Hambre como frontera donde la
racionalidad se convierte en un estado febril del que no se puede
escapar. Hambre reconvertida en vómitos secos de ira. Hambre como brotes
de luz en mitad de las tinieblas. Y todo ello, bajo las tenues sombras
que las farolas de Christiania (actual Oslo) apenas pueden
atenuar. El lirismo de la desesperación nunca hasta entonces había sido
tan bien retratado. Un hombre sólo frente al mundo y frente a sí mismo,
cuyo único consuelo es la creación literaria. Pensamientos que en forma
de arrebatos surgen de la nada; una nada que es lo más parecido a un
estado hipnótico de la mente en el que el artista es zarandeado sin
cesar por ideas e imágenes que no le dejan vivir la vida propia, pues el
proceso de la escritura es la vida ajena que arremete con fuerza contra
los sentidos del creador, que como en los sueños, cae atrapado por la
fuerza poderosa de las aventuras que todavía no conocen un final. Esa
pulcritud creativa es la que envuelve al personaje de Hambre,
un hombre sin nombre, sin pasado, sin familia, del que apenas conocemos
nada, salvo su delirio constructivo y su capacidad para afrontar el
hambre. Despojado de todo se enfrenta a la vida sin nada, y de esta
forma se abate sobre su proceso creativo; en la calle, pasando frío, con
apenas unos papeles en el bolsillo y un lapicero que se acaba cuando
menos se lo espera, porque el arte también necesita de materiales
tangibles que van más allá de la inspiración para consumar su plasmación
real.
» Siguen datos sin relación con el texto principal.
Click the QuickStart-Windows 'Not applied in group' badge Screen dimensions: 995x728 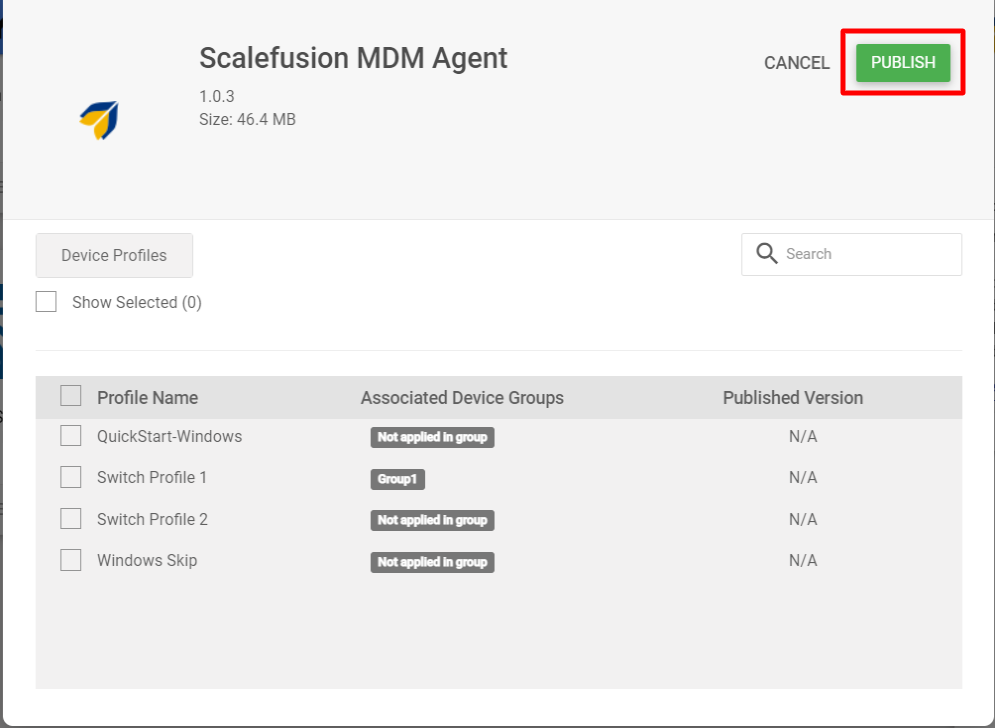click(432, 437)
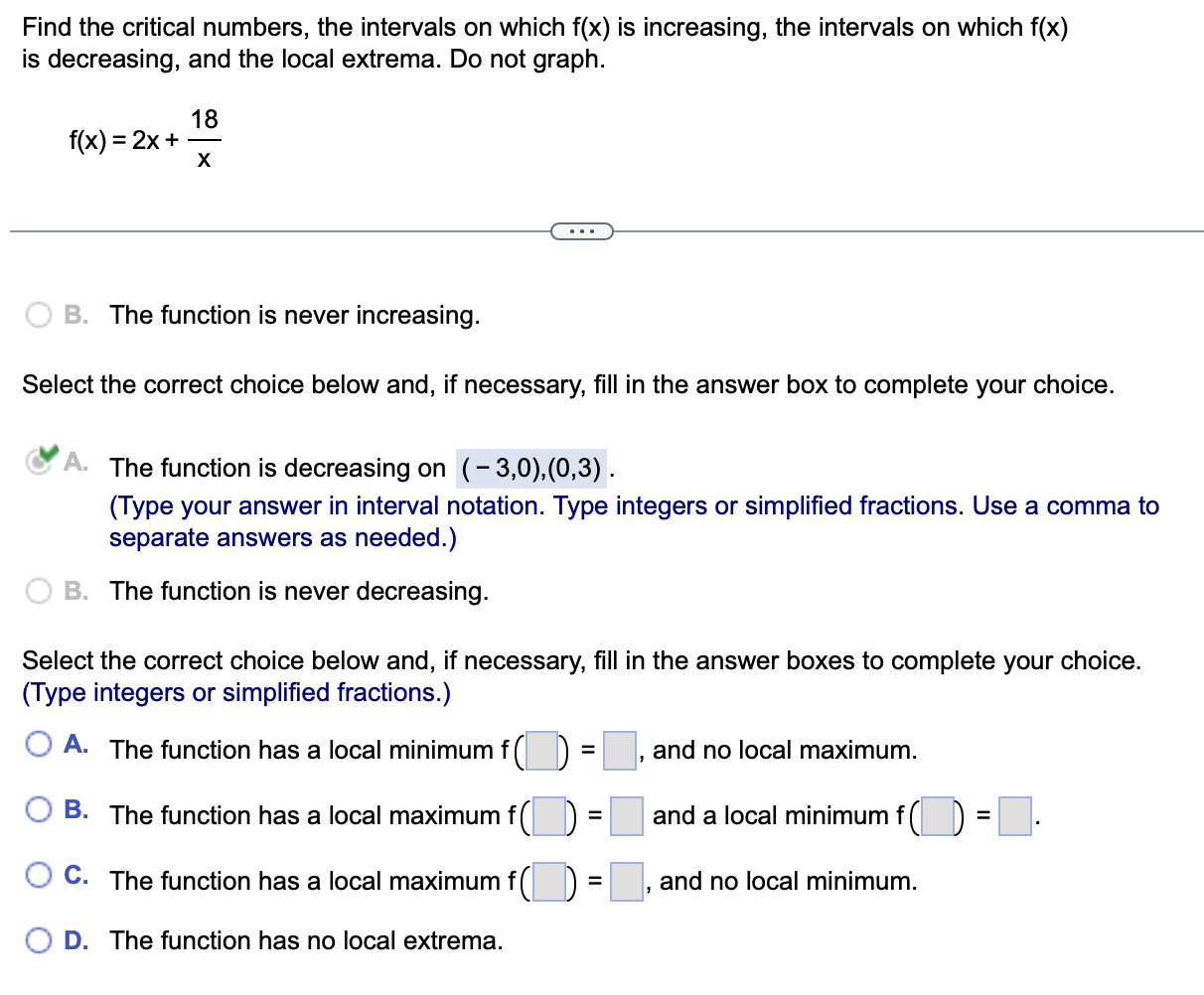Viewport: 1204px width, 995px height.
Task: Click the local minimum input box in option B
Action: pyautogui.click(x=937, y=816)
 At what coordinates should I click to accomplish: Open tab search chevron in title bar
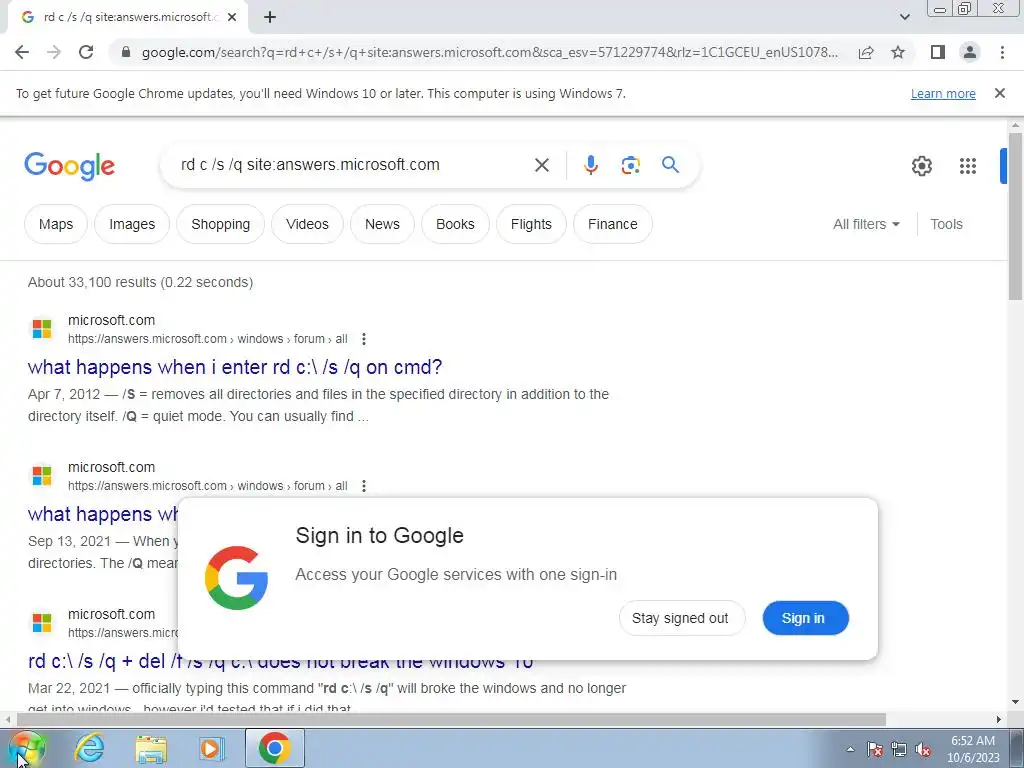904,17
Esa necesaria pulcritud creativa se traslada también a su
relación con el resto del mundo, y en su camino se tropieza una y otra
vez con esa necesidad de manifestar los más altos valores que deben
regir la conducta del ser humano: la dignidad, la justicia, la honradez,
la generosidad, el amor o la pureza marcan su día a día, aunque en
ocasiones, también se tropiecen con sus contrarios en un clara
manifestación de los dobleces que existen en el alma humana.
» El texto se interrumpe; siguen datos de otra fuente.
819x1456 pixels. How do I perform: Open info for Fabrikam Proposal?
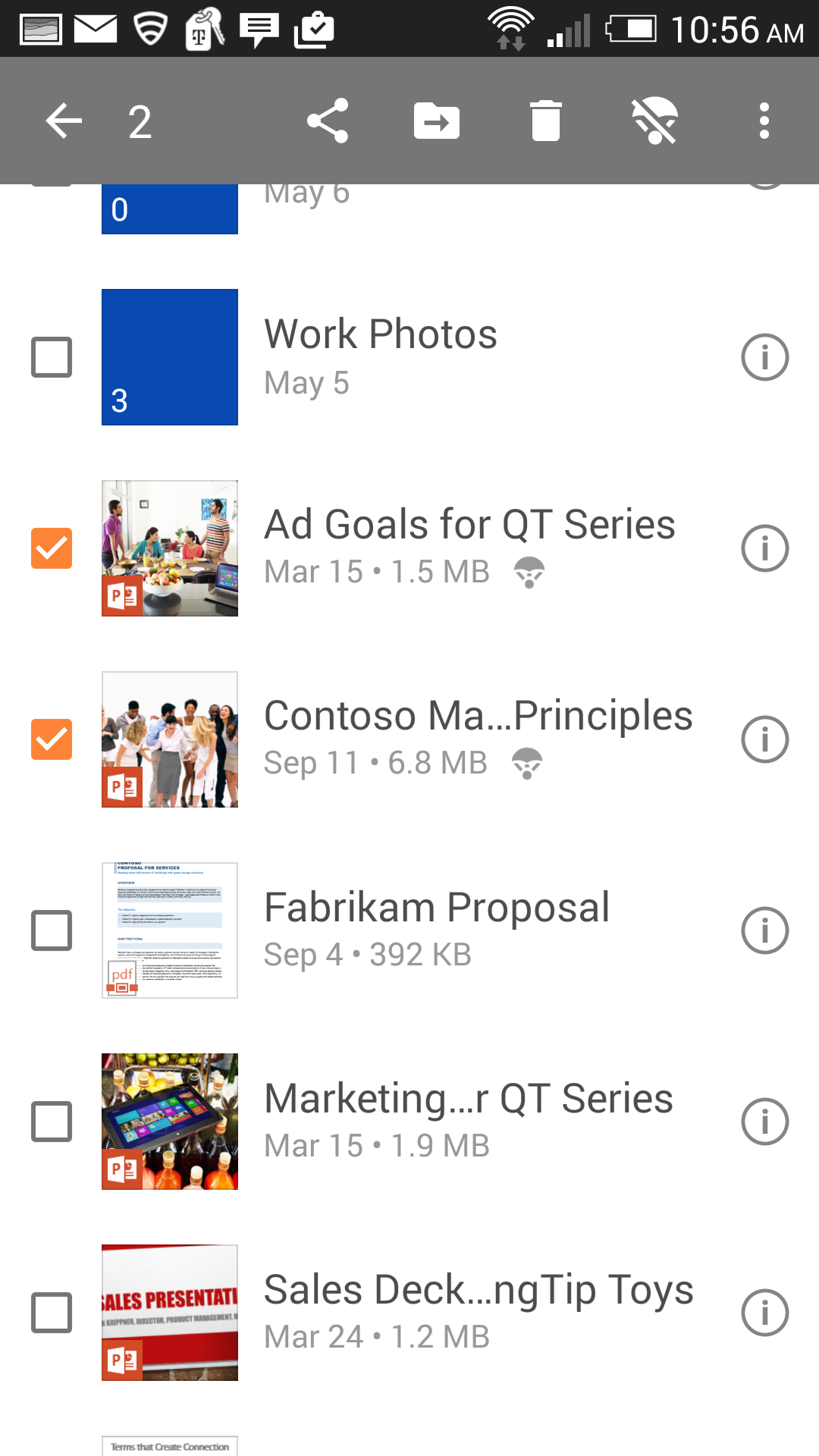tap(764, 930)
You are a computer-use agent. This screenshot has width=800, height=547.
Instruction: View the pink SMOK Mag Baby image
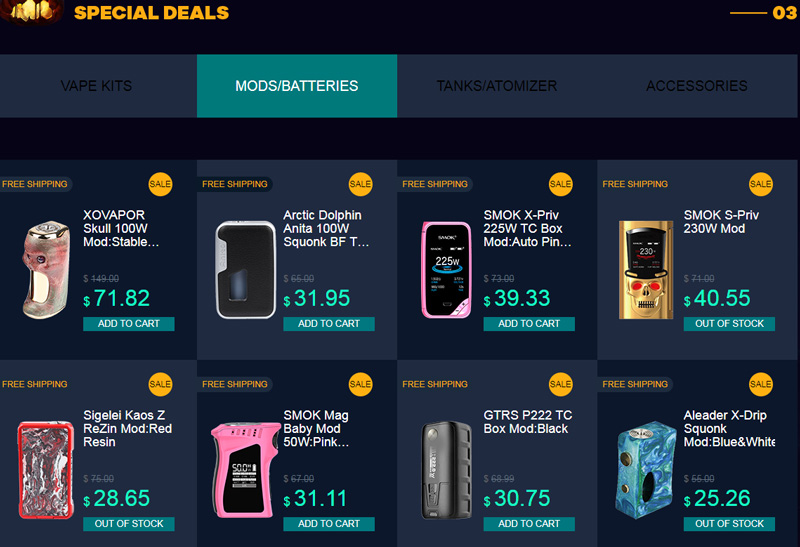(245, 469)
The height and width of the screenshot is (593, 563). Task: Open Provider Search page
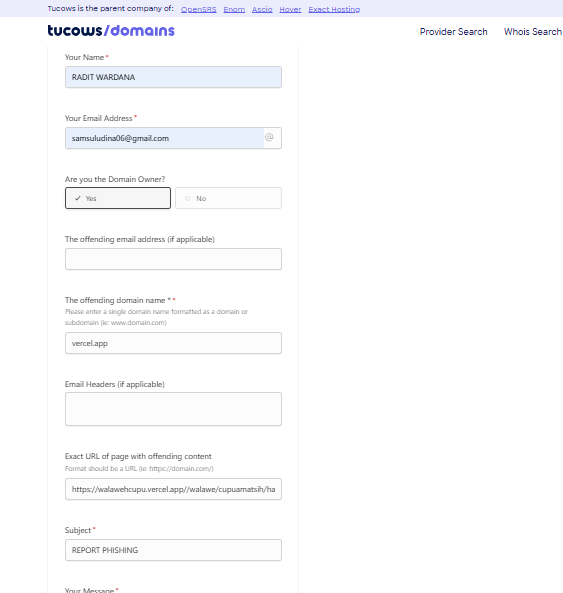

Tan importante como la moral que transita por las páginas de Hambre es
la geografía que por las mismas recorre su protagonista, una singladura
magníficamente ilustrada por la más que certera traducción de Kristin Baggethun y Asunción Lorenzo,
que recogen el texto original noruego y no parten de las traducciones
existentes que del texto había en alemán, y no queda sino decir que lo
hacen con gran acierto y valentía, pues son capaces de plasmar en negro
sobre blanco esa pasión errática del protagonista, y no sólo
describiendo las rutas por la ciudad con un tratamiento más que acertado
del callejero de Christiania, sino que también se traslada a los diálogos, porque al dejarlos tal cual los escribió Hamsun, nos acercan mucho más hacia esa verdad y esa libertad impulsiva que profesan el escritor y su protagonista, que como un Don Quijote va en busca de su amada y de sus propios molinos de viento a los que presentar batalla. Ylayali se llama la amada que Hamsun
proporciona a su personaje, que se desenvuelve entre misteriosa y
enigmática a la par que impulsiva como su propio pretendiente, y que
retrata a un personaje femenino diferente para los usos de la época,
donde la confusión en este caso se convierte en virtud.
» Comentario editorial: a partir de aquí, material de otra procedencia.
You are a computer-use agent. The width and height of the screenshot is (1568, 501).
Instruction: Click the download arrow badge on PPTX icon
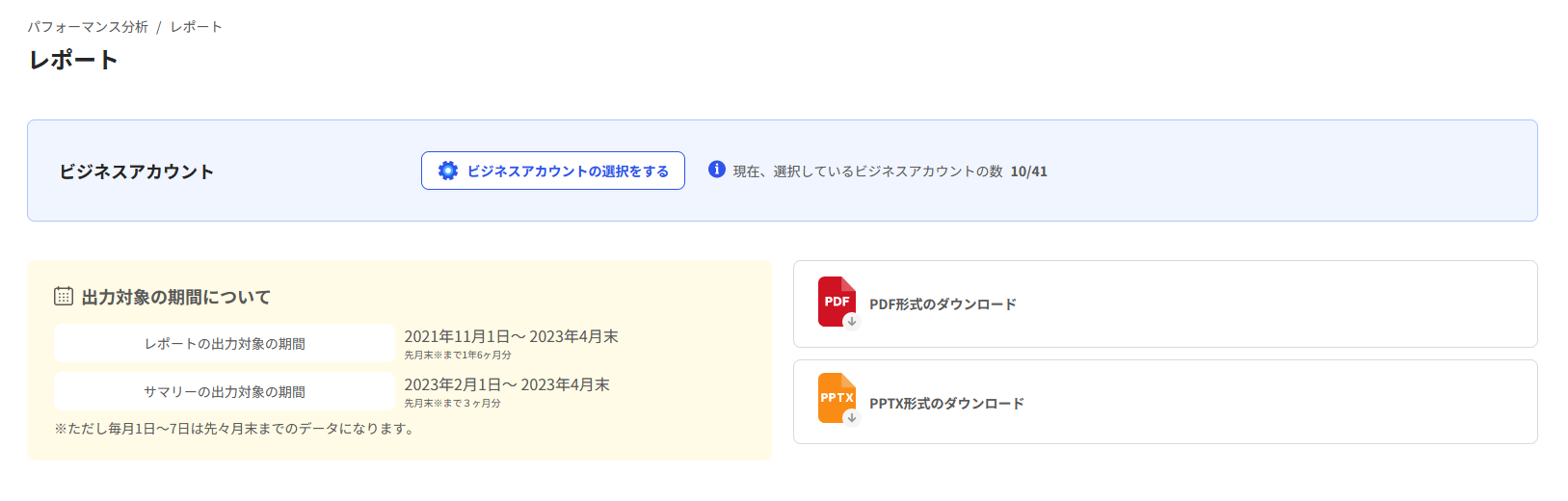click(x=851, y=418)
Hambre es por encima de todo un canto a la libertad; un sentimiento al que Hamsun
despoja de cualquier aderezo, y en esa pureza plagada de fríos ingratos
y oscuros, trata de adivinar un poco de luz y esperanza fijándose en el
individuo. Un individuo que se posiciona frente a una sociedad que poco
a poco camina hacia una desnaturalización de la especie humana. Y en
esa lucha es donde Hamsun presenta batalla y
en donde la creación artística se levanta como el mejor estandarte con
el que un hombre puede hacer frente a la desventura que se le avecina,
cubriéndose para ello con una espesa capa de lirismo desesperado con la
que poder emprender una travesía que no conoce un final.